**Brief A**:
Write out the part of the farmers market article that begins at the words "At the markets, foreign" and stops after "and Caribbean cooking.".
**Brief B**:
For each statement, say yes or no for whether it agrees with the farmers market article, and quote the deciding words. (i) Pike Place Market in Seattle has operated since 1907. (ii) The patties Joseph sells are fried. (iii) Joseph already owns a yabba pot.

When Stacy Joseph was a kid, she spent her summers in Antigua, eating from her grandmother's cast-iron yabba pot. To her friends back in Hartford, Conn., the waist-high vessel might have evoked wicked witches with steaming cauldrons, but for Joseph, the yabba pot produced only delicious food.
She remembers how it sent up steam, carrying good smells, which brought the neighbors to the front yard, ready to join in the meal. “My family, up to this day, feeds a lot of the community,” she says. “Antigua is such a great place because everybody takes care of everybody.”
Just like her grandmother and her 10 aunts and uncles, most of whom still live on the island, Joseph has a knack for feeding people. She doesn't have a yabba pot yet — she's working her way up to that kind of volume — but she does have a stall at the French Broad Food Co-op Tailgate Market, where she sells patties (savory Caribbean-style pastries) as part of her catering company, Wadadli Dessert Oasis. (Wadadli is the Native American name for Antigua.)
The half-moon-shaped pockets of turmeric-spiced dough come filled with spicy vegetables and ackee, a West African fruit that's often grown in Jamaica.“People call them empanadas, but they're not,” Joseph says. “Empanadas are fried. Patties are baked. They're not of Latin American origin.”
At the markets, foreign food is easy to find. Prepared items are inspired by Thai, Argentinian, Venezuelan, Lebanese, French, Italian and Caribbean cooking.
Bridget Kennedy, program director at Appalachian Sustainable Agriculture Project, says the markets are a good forum for educating shoppers about food from afar. “The big advantage is getting to know your customers and getting to tell your story and giving them a sense of what's behind your product,” she says. “It's a totally different type of customer than somebody who is trying to pop into a restaurant really fast and grab some food.”
Modus shoperandi
The markets serve as business incubators for cooks who want to share dishes from other countries, just as they do for farmers, bakers and cheese makers. But open-air commerce harkens back to an older way of doing business, one that's perhaps more established in other countries.
After all, farmers markets have just started to become popular in the U.S. Since the USDA began tracking them in 1994, the numbers have grown by 450 percent. Today, the USDA recognizes nearly 8,000 markets.
“I think that there are century-old, deeply rooted, similar marketplaces, like a farmers market, in foreign countries, that were probably around long before the United States was ever an actual country,” Kennedy says.
That's not to say Americans didn't do markets. Lancaster Central Market in Pennsylvania has been open for 275 years, and Pike Place Market in Seattle has operated since 1907. But even these places are youngsters compared to Seoul's Namdaemun Market, founded in 1414, or London's Borough High Street, which has hosted fresh fruit and vegetable vendors since the 13th century.
But no matter where shoppers and vendors look for inspiration, turning to history is a good thing. “We're looking back at slower times and their food economies,” Kennedy says. “That's what farmers markets are bringing us back to, slowing us down.”
Grocery galavant
Joseph grew up visiting Antigua's open-air markets. She says her friends and neighbors assumed they would see each other while shopping on the weekends. “It's very communal: Everybody knows everybody,” she says. “There's one that's right by the harbor, so you get the catch of the day. People are scaling the fish in front of you.”

**Dataset content**:
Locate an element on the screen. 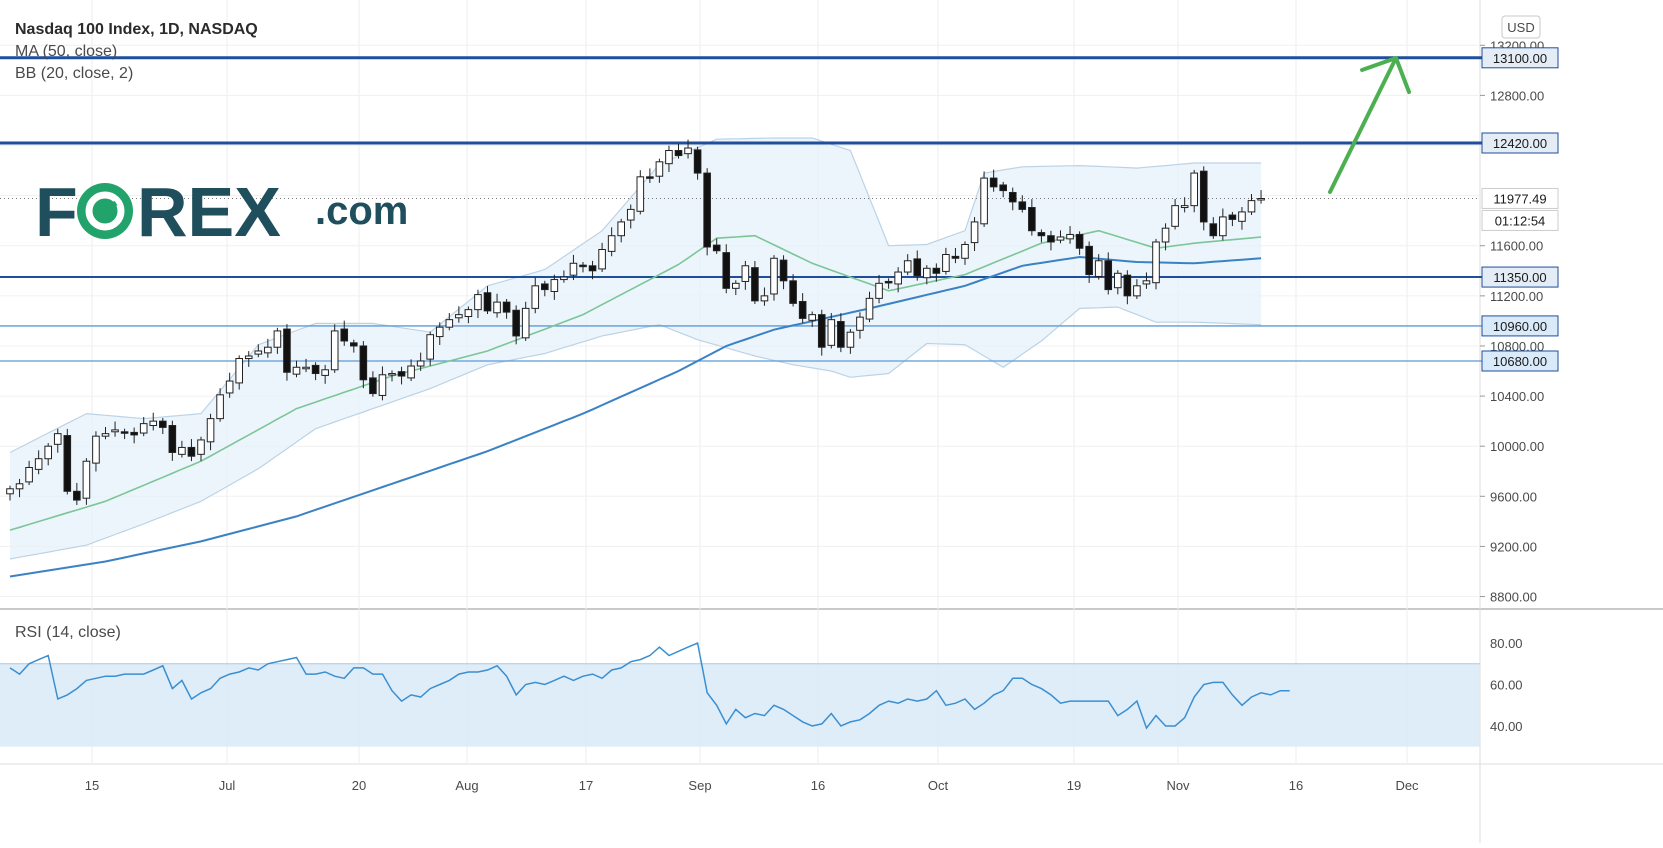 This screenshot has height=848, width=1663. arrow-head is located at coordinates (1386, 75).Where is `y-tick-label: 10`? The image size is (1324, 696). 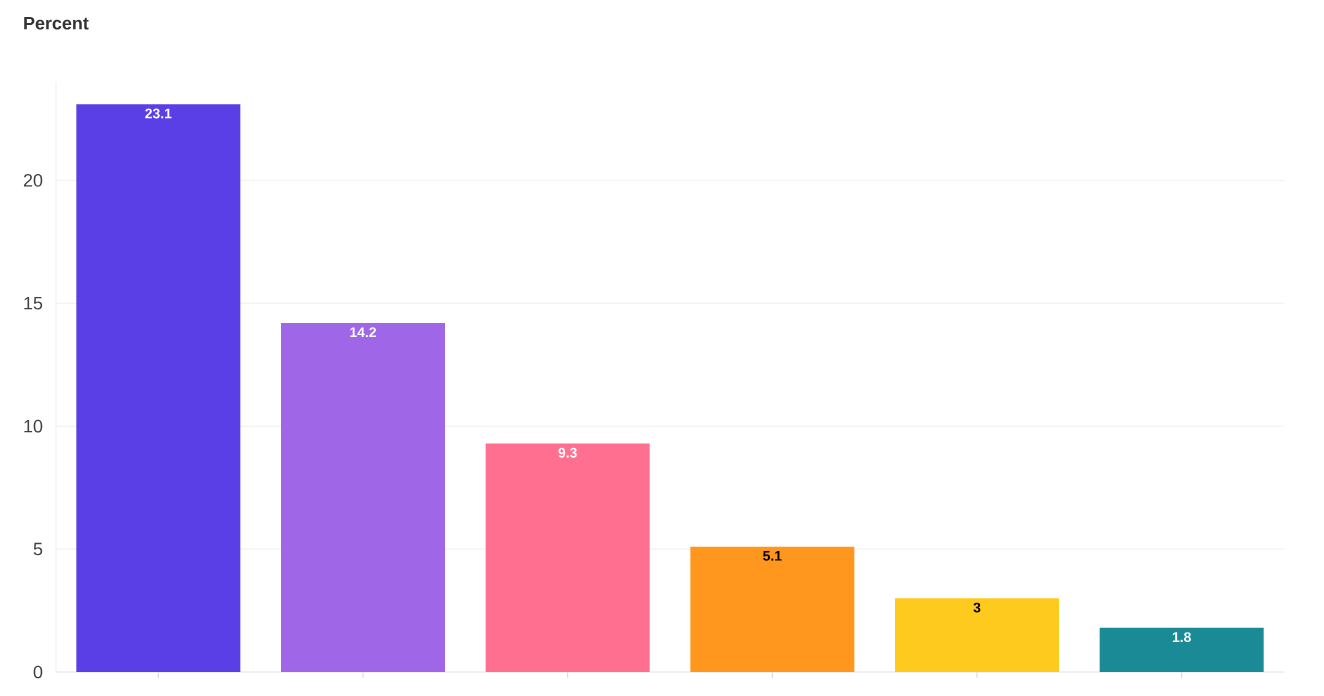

**Task response A**:
At the markets, foreign food is easy to find. Prepared items are inspired by Thai, Argentinian, Venezuelan, Lebanese, French, Italian and Caribbean cooking.

**Task response B**:
(i) Yes: "Pike Place Market in Seattle has operated since 1907"
(ii) No: "Empanadas are fried. Patties are baked."
(iii) No: "She doesn't have a yabba pot yet"